## Perintah
Tentukan apakah setiap pernyataan berikut sesuai dengan potongan teks, lalu jawab ya atau tidak disertai kutipan persis dari potongan teks yang menjadi penentunya: (a) Adelina Sau meninggal di Malaysia; (b) kematian Adelina adalah kejadian pertama yang seperti itu; (c) upaya pencegahan perdagangan orang disebut sudah sempurna.

## Potongan Teks
:::
Kamis, 22 Februari 2018

Adelina dan Perdagangan Manusia

Adelina dan Perdagangan Manusia
Dinna Wisnu  ;    Pengamat Hubungan Internasional
                                                KORAN SINDO, 21 Februari 2018



                                                           
KEMATIAN Adelina Sau menambah daftar panjang warga negara Indonesia (WNI) yang meninggal di Malaysia. Kita tahu bahwa ini bukan pertama kali terjadi dan tak menutup kemungkinan akan terjadi di kemudian hari, mengingat masih belum sempurnanya upaya pencegahan perdagangan orang yang menyebabkan Adelina dapat tiba dan bekerja di Malaysia.
:::
## Data
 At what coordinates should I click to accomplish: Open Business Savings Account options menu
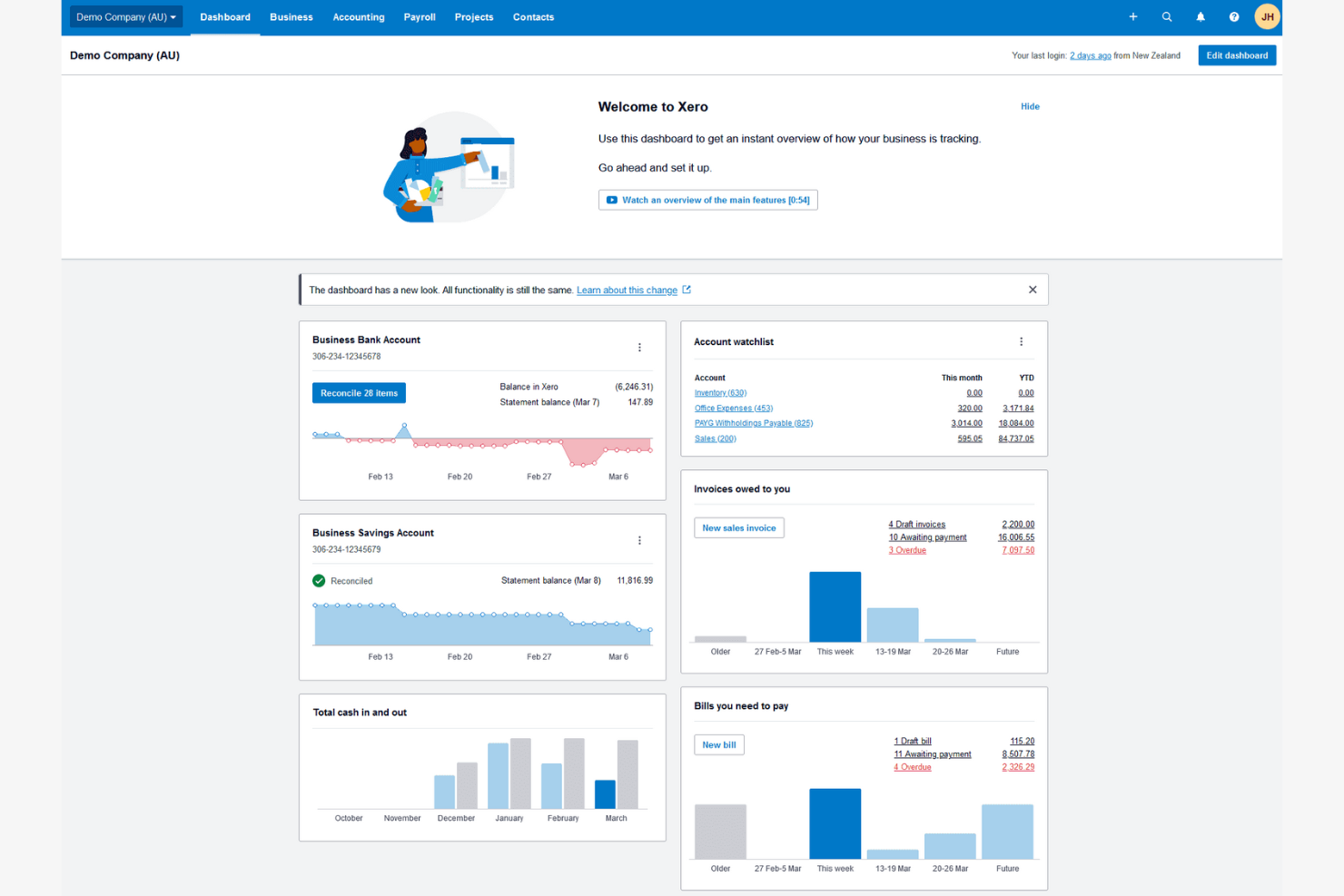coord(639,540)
:::
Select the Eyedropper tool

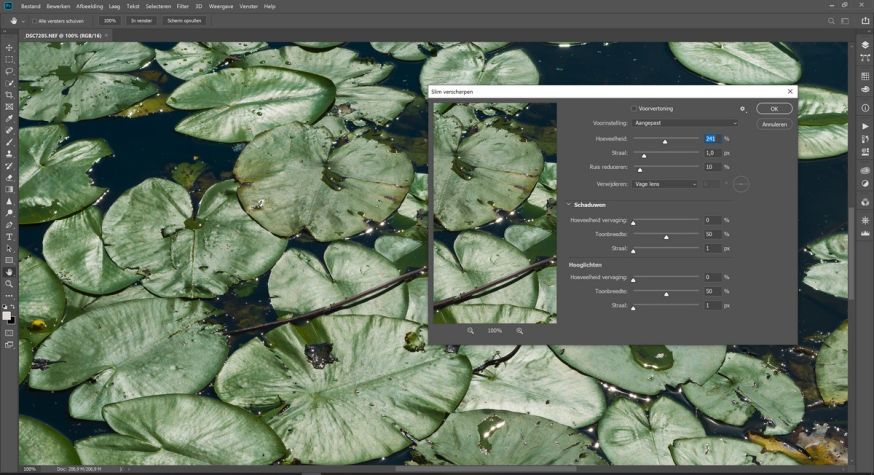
:::
## Jawaban Perintah
(a) Ya: "KEMATIAN Adelina Sau menambah daftar panjang warga negara Indonesia (WNI) yang meninggal di Malaysia."
(b) Tidak: "Kita tahu bahwa ini bukan pertama kali terjadi"
(c) Tidak: "masih belum sempurnanya upaya pencegahan perdagangan orang"